Mitchell R, Close JCT, Cameron ID, Lord SR. Inj. Prev. 2012; 18(Suppl 1): A120.

Copyright

(Copyright © 2012, BMJ Publishing Group)

DOI

10.1136/injuryprev-2012-040590e.6

PMID

unavailable

Abstract

Background Falls are one of the leading causes of injury in older people. Rehabilitation services can assist individuals to improve mobility and function after sustaining a fall-related injury. However, the true impact of fall-related injuries resulting in hospitalisation are often underestimated because of failure to consider sub-acute and non-acute care provided following an acute care episode.

Aim To examine fall-related sub-acute and non-acute care and to establish and project the burden of fall-related rehabilitation in acute care to 2020.

Method Retrospective review of sub-acute and non-acute records linked to hospital admission and/or emergency department presentations during 2001-2002 to 2008-2009 in New South Wales (NSW), Australia.

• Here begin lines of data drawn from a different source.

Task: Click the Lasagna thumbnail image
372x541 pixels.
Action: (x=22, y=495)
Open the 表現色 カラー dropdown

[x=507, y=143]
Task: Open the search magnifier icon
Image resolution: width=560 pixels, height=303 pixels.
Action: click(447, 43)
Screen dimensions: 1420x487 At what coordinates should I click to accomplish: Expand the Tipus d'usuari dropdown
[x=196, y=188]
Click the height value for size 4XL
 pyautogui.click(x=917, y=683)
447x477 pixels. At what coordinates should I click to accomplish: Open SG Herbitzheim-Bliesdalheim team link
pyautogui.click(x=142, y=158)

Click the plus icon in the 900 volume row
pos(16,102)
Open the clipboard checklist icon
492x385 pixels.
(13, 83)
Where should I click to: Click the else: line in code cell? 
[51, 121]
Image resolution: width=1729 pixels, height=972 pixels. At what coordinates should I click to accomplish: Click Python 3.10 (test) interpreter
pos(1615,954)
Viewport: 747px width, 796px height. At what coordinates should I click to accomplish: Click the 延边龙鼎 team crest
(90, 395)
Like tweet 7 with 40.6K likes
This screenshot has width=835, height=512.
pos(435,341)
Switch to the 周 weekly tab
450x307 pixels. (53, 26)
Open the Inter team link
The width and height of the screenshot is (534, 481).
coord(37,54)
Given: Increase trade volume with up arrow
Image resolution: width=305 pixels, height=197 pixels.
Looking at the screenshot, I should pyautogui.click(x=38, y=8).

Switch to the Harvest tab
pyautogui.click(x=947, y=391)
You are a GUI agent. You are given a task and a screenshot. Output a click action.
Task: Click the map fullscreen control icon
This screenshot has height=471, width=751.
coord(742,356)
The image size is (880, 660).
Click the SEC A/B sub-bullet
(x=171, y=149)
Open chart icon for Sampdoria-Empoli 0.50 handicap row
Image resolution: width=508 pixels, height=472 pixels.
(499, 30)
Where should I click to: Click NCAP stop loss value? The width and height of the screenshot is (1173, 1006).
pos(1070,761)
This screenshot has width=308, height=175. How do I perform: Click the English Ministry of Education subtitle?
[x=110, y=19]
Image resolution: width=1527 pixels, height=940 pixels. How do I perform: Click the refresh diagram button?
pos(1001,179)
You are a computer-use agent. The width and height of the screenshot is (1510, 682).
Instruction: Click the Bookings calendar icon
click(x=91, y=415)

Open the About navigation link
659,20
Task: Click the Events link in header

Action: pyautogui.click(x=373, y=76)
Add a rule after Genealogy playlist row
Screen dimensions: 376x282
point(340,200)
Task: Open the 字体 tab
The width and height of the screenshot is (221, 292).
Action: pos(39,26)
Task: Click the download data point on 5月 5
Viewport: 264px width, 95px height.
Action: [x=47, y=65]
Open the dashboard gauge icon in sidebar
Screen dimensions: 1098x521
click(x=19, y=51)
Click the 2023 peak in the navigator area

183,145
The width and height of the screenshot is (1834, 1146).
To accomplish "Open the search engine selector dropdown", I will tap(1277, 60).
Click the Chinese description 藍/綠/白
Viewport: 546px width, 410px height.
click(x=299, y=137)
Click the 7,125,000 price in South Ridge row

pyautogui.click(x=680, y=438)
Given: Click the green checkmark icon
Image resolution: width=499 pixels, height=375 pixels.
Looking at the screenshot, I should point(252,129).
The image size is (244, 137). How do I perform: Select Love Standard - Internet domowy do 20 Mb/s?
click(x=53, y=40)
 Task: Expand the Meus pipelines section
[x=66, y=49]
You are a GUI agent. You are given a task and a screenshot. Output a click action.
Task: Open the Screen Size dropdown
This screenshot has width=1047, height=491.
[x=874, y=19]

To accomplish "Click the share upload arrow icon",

Analysis of temporal trends and projections to 2020 of rehabilitation-related (ICD-10-AM: Z47, Z48, Z50, Z75.1) acute hospital admissions.

Results There were 4317 individuals with a fall-related injury who were admitted to hospital and later admitted for sub-acute and non-acute care; 84% of these were aged 65+ years; 70.4% were female; 27.2% had femur fractures. Total mean FIM scores significantly increased from 78.4 to 94.6 (p<0.0001) between admission and discharge. Fall-related acute rehabilitation episodes are increasing by 9.1% each year for individuals aged 65 years and older and are projected to rise from 18 300 in 2010-11 to 50 000 admissions by 2020.

Significance This is the first study to provide a snap-shot of the epidemiological profile of individuals using sub-acute and non-acute care in NSW using linked data. This information can be used to inform resource implications for fall-related sub-acute and non-acute care and acute rehabilitation services.

This is an abstract of a presentation at Safety 2012, the 11th World Conference on Injury Prevention and Safety Promotion, 1-4 October 2012, Michael Fowler Center, Wellington, New Zealand. Full text does not seem to be available for this abstract.